*** Opening Data to use ***

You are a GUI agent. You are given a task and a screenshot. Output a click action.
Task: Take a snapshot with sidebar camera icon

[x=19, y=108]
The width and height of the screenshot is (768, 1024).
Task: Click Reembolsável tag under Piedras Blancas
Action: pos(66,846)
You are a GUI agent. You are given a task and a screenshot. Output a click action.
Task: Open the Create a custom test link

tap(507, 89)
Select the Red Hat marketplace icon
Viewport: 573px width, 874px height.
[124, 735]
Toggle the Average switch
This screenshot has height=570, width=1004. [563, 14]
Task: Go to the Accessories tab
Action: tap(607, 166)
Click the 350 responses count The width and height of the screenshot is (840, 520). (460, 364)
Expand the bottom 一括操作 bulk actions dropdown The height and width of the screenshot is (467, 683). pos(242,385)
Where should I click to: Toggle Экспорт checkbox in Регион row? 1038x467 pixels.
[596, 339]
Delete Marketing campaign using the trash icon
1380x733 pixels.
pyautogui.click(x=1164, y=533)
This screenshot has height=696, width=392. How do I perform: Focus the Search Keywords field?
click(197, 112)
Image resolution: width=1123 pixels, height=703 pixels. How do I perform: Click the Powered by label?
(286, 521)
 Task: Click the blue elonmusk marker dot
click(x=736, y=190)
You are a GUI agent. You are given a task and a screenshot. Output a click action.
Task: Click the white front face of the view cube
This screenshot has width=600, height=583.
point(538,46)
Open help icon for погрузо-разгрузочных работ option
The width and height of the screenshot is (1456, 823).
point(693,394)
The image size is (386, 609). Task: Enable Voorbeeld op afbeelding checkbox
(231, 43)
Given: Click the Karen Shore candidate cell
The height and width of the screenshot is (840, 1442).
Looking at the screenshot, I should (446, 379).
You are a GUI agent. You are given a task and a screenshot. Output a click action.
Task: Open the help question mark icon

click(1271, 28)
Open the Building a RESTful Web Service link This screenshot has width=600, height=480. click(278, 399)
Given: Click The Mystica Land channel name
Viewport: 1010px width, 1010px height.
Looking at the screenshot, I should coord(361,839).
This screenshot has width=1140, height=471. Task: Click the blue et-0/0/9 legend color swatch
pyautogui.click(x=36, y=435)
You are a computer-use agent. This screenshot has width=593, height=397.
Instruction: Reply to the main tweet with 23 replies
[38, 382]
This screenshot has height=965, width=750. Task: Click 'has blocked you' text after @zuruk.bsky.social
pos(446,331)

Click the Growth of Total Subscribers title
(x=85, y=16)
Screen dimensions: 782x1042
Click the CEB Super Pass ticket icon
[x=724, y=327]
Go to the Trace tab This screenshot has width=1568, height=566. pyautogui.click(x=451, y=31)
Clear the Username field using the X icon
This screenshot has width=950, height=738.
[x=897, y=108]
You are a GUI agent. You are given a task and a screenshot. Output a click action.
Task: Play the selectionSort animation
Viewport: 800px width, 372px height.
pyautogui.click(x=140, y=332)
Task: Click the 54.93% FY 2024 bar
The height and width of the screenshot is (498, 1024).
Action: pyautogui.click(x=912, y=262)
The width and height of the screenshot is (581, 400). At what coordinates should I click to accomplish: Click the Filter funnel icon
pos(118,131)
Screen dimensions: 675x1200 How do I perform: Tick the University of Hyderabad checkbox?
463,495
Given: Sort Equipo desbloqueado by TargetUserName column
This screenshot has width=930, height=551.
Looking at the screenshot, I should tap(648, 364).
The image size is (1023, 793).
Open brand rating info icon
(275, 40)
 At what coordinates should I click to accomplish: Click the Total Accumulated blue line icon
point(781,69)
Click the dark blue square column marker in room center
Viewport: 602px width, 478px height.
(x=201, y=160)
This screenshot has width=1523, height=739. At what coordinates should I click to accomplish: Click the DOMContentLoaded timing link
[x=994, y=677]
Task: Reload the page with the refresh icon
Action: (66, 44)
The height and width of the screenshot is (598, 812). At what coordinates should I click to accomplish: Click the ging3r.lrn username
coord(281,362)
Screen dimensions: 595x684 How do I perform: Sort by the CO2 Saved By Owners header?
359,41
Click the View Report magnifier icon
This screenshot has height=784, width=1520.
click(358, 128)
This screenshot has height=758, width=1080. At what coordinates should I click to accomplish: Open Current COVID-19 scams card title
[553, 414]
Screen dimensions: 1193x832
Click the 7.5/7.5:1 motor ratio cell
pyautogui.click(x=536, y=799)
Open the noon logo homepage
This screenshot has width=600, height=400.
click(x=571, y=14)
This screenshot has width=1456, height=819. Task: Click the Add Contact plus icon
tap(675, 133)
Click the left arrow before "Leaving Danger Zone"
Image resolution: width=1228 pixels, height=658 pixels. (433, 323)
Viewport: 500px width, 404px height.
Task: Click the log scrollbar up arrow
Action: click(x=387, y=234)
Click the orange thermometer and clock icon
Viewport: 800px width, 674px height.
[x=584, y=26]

*** Closing Data to use ***

What needs to be done —
Using the data above, repeat every line exactly.

Result below —
You are a GUI agent. You are given a task and a screenshot. Output a click action.
Task: Take a snapshot with sidebar camera icon

[x=19, y=108]
The width and height of the screenshot is (768, 1024).
Task: Click Reembolsável tag under Piedras Blancas
Action: pos(66,846)
You are a GUI agent. You are given a task and a screenshot. Output a click action.
Task: Open the Create a custom test link

tap(507, 89)
Select the Red Hat marketplace icon
Viewport: 573px width, 874px height.
[124, 735]
Toggle the Average switch
This screenshot has height=570, width=1004. [563, 14]
Task: Go to the Accessories tab
Action: tap(607, 166)
Click the 350 responses count The width and height of the screenshot is (840, 520). (460, 364)
Expand the bottom 一括操作 bulk actions dropdown The height and width of the screenshot is (467, 683). pos(242,385)
Where should I click to: Toggle Экспорт checkbox in Регион row? 1038x467 pixels.
[596, 339]
Delete Marketing campaign using the trash icon
1380x733 pixels.
pyautogui.click(x=1164, y=533)
This screenshot has height=696, width=392. How do I perform: Focus the Search Keywords field?
click(197, 112)
Image resolution: width=1123 pixels, height=703 pixels. How do I perform: Click the Powered by label?
(286, 521)
 Task: Click the blue elonmusk marker dot
click(x=736, y=190)
You are a GUI agent. You are given a task and a screenshot. Output a click action.
Task: Click the white front face of the view cube
This screenshot has width=600, height=583.
point(538,46)
Open help icon for погрузо-разгрузочных работ option
The width and height of the screenshot is (1456, 823).
point(693,394)
The image size is (386, 609). Task: Enable Voorbeeld op afbeelding checkbox
(231, 43)
Given: Click the Karen Shore candidate cell
The height and width of the screenshot is (840, 1442).
Looking at the screenshot, I should (446, 379).
You are a GUI agent. You are given a task and a screenshot. Output a click action.
Task: Open the help question mark icon

click(1271, 28)
Open the Building a RESTful Web Service link This screenshot has width=600, height=480. click(278, 399)
Given: Click The Mystica Land channel name
Viewport: 1010px width, 1010px height.
Looking at the screenshot, I should coord(361,839).
This screenshot has width=1140, height=471. Task: Click the blue et-0/0/9 legend color swatch
pyautogui.click(x=36, y=435)
You are a computer-use agent. This screenshot has width=593, height=397.
Instruction: Reply to the main tweet with 23 replies
[38, 382]
This screenshot has height=965, width=750. Task: Click 'has blocked you' text after @zuruk.bsky.social
pos(446,331)

Click the Growth of Total Subscribers title
(x=85, y=16)
Screen dimensions: 782x1042
Click the CEB Super Pass ticket icon
[x=724, y=327]
Go to the Trace tab This screenshot has width=1568, height=566. pyautogui.click(x=451, y=31)
Clear the Username field using the X icon
This screenshot has width=950, height=738.
[x=897, y=108]
You are a GUI agent. You are given a task and a screenshot. Output a click action.
Task: Play the selectionSort animation
Viewport: 800px width, 372px height.
pyautogui.click(x=140, y=332)
Task: Click the 54.93% FY 2024 bar
The height and width of the screenshot is (498, 1024).
Action: pyautogui.click(x=912, y=262)
The width and height of the screenshot is (581, 400). At what coordinates should I click to accomplish: Click the Filter funnel icon
pos(118,131)
Screen dimensions: 675x1200 How do I perform: Tick the University of Hyderabad checkbox?
463,495
Given: Sort Equipo desbloqueado by TargetUserName column
This screenshot has width=930, height=551.
Looking at the screenshot, I should tap(648, 364).
The image size is (1023, 793).
Open brand rating info icon
(275, 40)
 At what coordinates should I click to accomplish: Click the Total Accumulated blue line icon
point(781,69)
Click the dark blue square column marker in room center
Viewport: 602px width, 478px height.
(x=201, y=160)
This screenshot has width=1523, height=739. At what coordinates should I click to accomplish: Click the DOMContentLoaded timing link
[x=994, y=677]
Task: Reload the page with the refresh icon
Action: (66, 44)
The height and width of the screenshot is (598, 812). At what coordinates should I click to accomplish: Click the ging3r.lrn username
coord(281,362)
Screen dimensions: 595x684 How do I perform: Sort by the CO2 Saved By Owners header?
359,41
Click the View Report magnifier icon
This screenshot has height=784, width=1520.
click(358, 128)
This screenshot has height=758, width=1080. At what coordinates should I click to accomplish: Open Current COVID-19 scams card title
[553, 414]
Screen dimensions: 1193x832
Click the 7.5/7.5:1 motor ratio cell
pyautogui.click(x=536, y=799)
Open the noon logo homepage
This screenshot has width=600, height=400.
click(x=571, y=14)
This screenshot has width=1456, height=819. Task: Click the Add Contact plus icon
tap(675, 133)
Click the left arrow before "Leaving Danger Zone"
Image resolution: width=1228 pixels, height=658 pixels. (433, 323)
Viewport: 500px width, 404px height.
Task: Click the log scrollbar up arrow
Action: click(x=387, y=234)
Click the orange thermometer and clock icon
Viewport: 800px width, 674px height.
[x=584, y=26]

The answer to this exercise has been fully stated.